Quando o assunto é acesso à terra, Bolsonaro e Tebet enfatizam a regularização fundiária e o combate à invasão ilegal de terras, enquanto Lula defende a reforma agrária. Dos quatro, o único que cita a segurança no campo é Bolsonaro, que propõe o armamento civil em regiões rurais como método de defesa contra atividades criminosas.
No tópico segurança alimentar, o atual presidente e o ex-presidente concordam mais uma vez e defendem políticas de compras públicas para garantir a oferta doméstica de alimentos saudáveis.
Jair Bolsonaro dá maior espaço ao setor privado nas propostas apresentadas e aposta na cooperação entre governo e mercado para atrair investimentos para a infraestrutura, promover a sustentabilidade e elevar a oferta de crédito para pequenos produtores. Apesar dessa relação com o mercado, o documento se assemelha aos de Lula e Ciro em dois aspectos: no incentivo ao desenvolvimento da agroindústria e nas compras públicas para garantir segurança alimentar. Possivelmente preocupado com a má reputação de sua gestão na questão ambiental, o documento publicado pela campanha do atual presidente deixa clara e dá maior ênfase para a importância do meio ambiente no seu eventual segundo mandato, buscando construir confiança nessa área.
O programa de Simone Tebet também aprecia a participação do setor privado, mas se distingue da proposta de Bolsonaro em dois aspectos principais: primeiro, ao colocar a segurança jurídica como principal elemento na capacidade de atrair investimentos e promover acordos comerciais. Segundo, ao reconhecer as limitações do mercado, somando a necessidade de fortalecimento das agências fiscalizadoras a mecanismos de incentivo à sustentabilidade, como o Pagamento por Serviços Ambientais e a regularização do mercado de carbono, por exemplo. Do ponto de vista social, se aproxima de Lula e Ciro, em defesa do direito à terra de minorias e no combate intransigente ao desmatamento.

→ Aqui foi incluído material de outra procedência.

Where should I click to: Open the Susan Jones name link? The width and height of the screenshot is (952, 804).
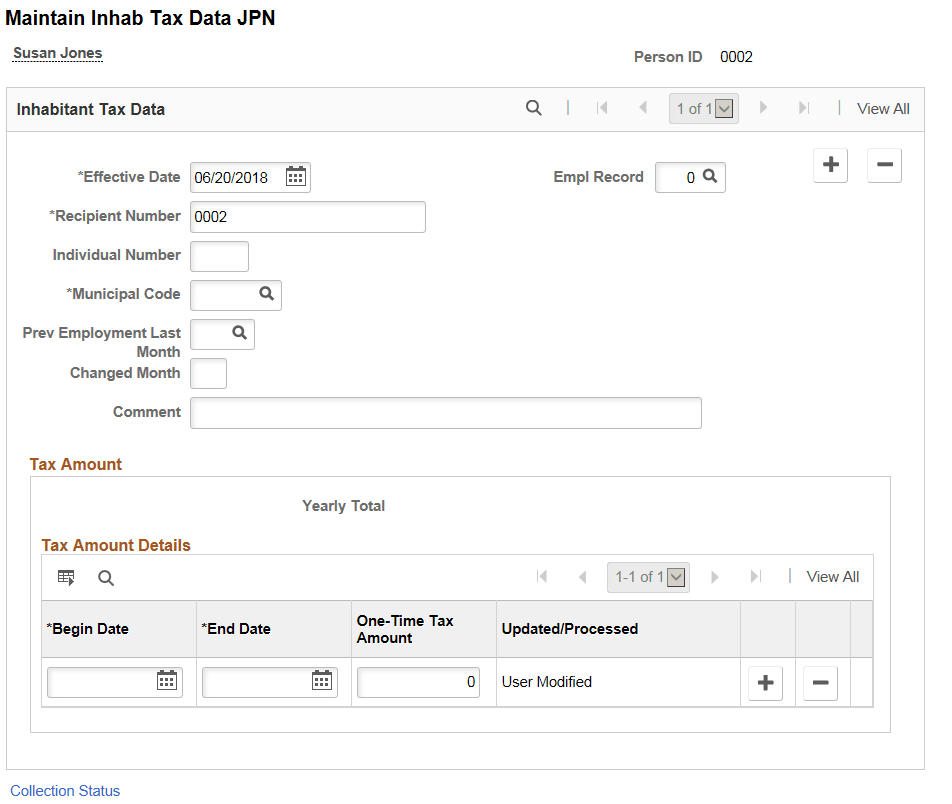tap(56, 52)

O programa de Lula é baseado em uma maior ação estatal, não deixando claro o espaço para a cooperação do setor privado. Em seu documento, o programa do ex-presidente afirma que os grandes produtores são agentes focados na exportação, enquanto os pequenos produtores estariam mais voltados para a promoção da agricultura orgânica e da segurança alimentar doméstica. O plano de governo de Bolsonaro antagoniza nessa visão, posicionando os pequenos agricultores com papel de igual importância nas exportações e na segurança alimentar, sem diferenciá-los dos grandes exportadores nesse sentido. O texto também faz menções reiteradas à defesa do meio ambiente e combate aos crimes ambientais, mas não especifica propostas para isso.
Já o programa do candidato Ciro Gomes não aborda o tema agro em seu programa diretamente, embora mencione brevemente a intenção em incentivar a pesquisa e as exportações do setor, além de defender a pecuária de baixo carbono como método de combate ao desmatamento e se declarar a favor da proteção dos territórios indígenas. Entretanto, não há detalhes sobre política agrícola, infraestrutura ou comércio.
[1] Dados do Centro de Estudos Avançados em Economia Aplicada (Cepea/Esalq-USP) e da Secretaria Especial de Comércio Exterior (Secex).
[2] Os planos de governo dos candidatos geralmente são atualizados ao longo das eleições. No entanto, para a elaboração deste texto, optou-se pela utilização do documento oficial.